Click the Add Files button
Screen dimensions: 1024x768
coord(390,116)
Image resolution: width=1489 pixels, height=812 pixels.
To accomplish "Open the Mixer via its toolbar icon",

···

Written request:
Write out the lines of the material above as a numbered list, skipping any blank lines.

Answer to this problem:
1. Click the Add Files button
2. Screen dimensions: 1024x768
3. coord(390,116)
4. Image resolution: width=1489 pixels, height=812 pixels.
5. To accomplish "Open the Mixer via its toolbar icon",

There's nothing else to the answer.